# Strings in Julia


- Each byte of a string is of type character (not string) and cannot be directly compared to a string.

In [13]:
phrase = "This is a string object"

"This is a string object"

In [44]:
typeof(phrase)

String

In [47]:
typeof('a')

Char

In [18]:
length(phrase)

23

You can get a particular character of a string using an index

In [20]:
phrase[1]

'T'

A substring can be selected using a UnitRange or an array of integers

In [33]:
typeof(1:5)

UnitRange{Int64}

In [34]:
phrase[1:5]

"This "

In [35]:
phrase[[1,2,3,4,5]]

"This "

### Splitting a String

split(a,b)

- a: String to be split
- b: Char/String tp be used as separator (it can be an empty String or emtpy space) 

In [48]:
split(phrase,"s")

4-element Array{SubString{String},1}:
 "Thi"         
 " i"          
 " a "         
 "tring object"

In [49]:
split("lxmls_monitor_team","_")

3-element Array{SubString{String},1}:
 "lxmls"  
 "monitor"
 "team"   

In [52]:
split("The house is big"," ")

4-element Array{SubString{String},1}:
 "The"  
 "house"
 "is"   
 "big"  

### Joining two Strings

join(a,b)


In [57]:
join(["Make a", "single sentence"], " ")

"Make a single sentence"

In [58]:
join(["Make a", "single sentence"], "==")

"Make a==single sentence"

## Regular expressions

#### Regex functions

r"regexp" where regexp is some regular expression

#### ismatch and match functions

- **ismatch(regex, string)** 
    - checks if the string verifies the regular expression.
    

- **match(regex, String, ind) **
    - checks if the string  verifies the regular expression, returns a **RegexMatch** object containing the substring verifying the regular expression starting at the given starting point **ind**.
    
    - Once match has been performed the substring verifying the match can be accessed using **.match**.
    


- **matchall(regex, String) **
    - Returns an array containing all places where the string  verifies the regular expression.
    
    

- **eachmatch(regex, String) **
    - Returns an 
    
    

Let us consider a regular expression that 

In [46]:
reg_exp = r".*dog"
reg_exp2 = r"\w+ dog"

r"\w+ dog"

In [47]:
typeof(reg_exp)

Regex

In [48]:
phrase = "The dog went to the park, the other dog went stayed home."
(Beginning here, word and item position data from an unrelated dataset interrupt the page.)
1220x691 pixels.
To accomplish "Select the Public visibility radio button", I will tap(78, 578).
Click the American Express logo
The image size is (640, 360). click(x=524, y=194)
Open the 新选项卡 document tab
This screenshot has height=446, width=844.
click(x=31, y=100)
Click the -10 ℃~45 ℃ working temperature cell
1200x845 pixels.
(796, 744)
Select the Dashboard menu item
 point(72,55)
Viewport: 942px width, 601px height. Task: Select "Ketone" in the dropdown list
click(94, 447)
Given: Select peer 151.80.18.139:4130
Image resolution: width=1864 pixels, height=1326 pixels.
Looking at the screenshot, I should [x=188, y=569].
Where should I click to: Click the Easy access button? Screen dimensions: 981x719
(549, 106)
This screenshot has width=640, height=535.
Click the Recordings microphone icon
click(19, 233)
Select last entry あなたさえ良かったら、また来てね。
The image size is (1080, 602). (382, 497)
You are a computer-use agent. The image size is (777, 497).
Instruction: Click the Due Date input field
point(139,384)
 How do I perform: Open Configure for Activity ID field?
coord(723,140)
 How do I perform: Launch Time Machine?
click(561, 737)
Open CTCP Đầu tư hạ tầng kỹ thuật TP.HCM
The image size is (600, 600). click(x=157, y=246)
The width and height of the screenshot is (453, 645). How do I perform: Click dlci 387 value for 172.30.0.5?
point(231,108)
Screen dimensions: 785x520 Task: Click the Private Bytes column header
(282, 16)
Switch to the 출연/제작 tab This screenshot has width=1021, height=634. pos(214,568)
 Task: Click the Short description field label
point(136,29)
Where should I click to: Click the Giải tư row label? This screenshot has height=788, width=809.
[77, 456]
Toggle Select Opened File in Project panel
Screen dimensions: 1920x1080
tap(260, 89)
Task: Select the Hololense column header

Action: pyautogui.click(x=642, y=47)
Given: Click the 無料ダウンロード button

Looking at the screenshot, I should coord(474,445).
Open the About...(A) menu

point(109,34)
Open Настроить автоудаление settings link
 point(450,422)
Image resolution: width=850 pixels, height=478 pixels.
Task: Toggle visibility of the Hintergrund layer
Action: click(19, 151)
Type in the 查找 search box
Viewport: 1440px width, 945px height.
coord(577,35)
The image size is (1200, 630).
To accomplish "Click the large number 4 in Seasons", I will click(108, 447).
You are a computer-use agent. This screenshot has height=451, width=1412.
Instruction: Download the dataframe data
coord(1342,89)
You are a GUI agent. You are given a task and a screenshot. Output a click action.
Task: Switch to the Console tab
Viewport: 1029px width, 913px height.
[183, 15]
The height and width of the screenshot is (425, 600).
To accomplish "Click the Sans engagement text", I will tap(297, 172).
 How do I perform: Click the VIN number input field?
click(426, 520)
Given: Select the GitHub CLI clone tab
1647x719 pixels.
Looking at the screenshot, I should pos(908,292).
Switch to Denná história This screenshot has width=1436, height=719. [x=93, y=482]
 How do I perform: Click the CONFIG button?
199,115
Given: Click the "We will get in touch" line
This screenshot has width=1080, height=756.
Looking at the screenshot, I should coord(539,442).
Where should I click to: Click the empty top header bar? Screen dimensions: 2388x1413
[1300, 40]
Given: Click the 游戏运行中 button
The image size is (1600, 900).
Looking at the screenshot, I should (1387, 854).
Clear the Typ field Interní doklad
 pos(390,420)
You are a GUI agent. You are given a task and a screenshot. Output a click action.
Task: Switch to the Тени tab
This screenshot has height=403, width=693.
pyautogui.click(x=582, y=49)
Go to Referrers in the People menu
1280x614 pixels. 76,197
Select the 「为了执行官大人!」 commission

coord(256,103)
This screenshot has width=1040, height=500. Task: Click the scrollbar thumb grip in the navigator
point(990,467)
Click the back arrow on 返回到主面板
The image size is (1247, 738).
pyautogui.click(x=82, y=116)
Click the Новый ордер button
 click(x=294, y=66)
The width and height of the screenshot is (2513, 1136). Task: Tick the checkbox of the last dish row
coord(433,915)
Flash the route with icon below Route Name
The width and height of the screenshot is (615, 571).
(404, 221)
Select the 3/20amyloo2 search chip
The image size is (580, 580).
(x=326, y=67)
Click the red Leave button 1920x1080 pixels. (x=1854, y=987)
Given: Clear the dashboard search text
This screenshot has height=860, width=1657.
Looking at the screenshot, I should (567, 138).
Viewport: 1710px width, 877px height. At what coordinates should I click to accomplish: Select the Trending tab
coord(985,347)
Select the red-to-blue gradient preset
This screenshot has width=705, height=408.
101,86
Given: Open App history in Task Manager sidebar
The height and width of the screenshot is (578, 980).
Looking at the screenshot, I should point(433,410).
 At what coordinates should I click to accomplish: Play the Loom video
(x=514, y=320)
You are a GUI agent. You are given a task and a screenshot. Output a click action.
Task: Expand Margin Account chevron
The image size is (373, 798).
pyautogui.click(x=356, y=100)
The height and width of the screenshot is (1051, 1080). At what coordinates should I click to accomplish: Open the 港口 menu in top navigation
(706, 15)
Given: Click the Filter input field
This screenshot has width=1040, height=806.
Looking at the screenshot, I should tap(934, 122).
"The dog went to the park, the other dog went stayed home."

Let us begin with the basic **match(regex, String) **

In [49]:
ismatch(reg_exp, phrase)

true

If we want to know the first part of the phrase that verifies that regular expression we can use match:

In [61]:
match(reg_exp2, phrase, 1)

RegexMatch("The dog")

In [62]:
match(reg_exp, phrase, 1)

RegexMatch("The dog went to the park, the other dog")

In [63]:
aux = match(reg_exp, phrase, 1)

RegexMatch("The dog went to the park, the other dog")

In [64]:
typeof(aux)

RegexMatch

In [65]:
aux.match

"The dog went to the park, the other dog"

In [66]:
aux.regex

r".*dog"

Let us try  **matchall(regex, String) **

In [67]:
matchall(reg_exp, phrase)

1-element Array{SubString{String},1}:
 "The dog went to the park, the other dog"

In [76]:
matchall(reg_exp2, phrase)

2-element Array{SubString{String},1}:
 "The dog"  
 "other dog"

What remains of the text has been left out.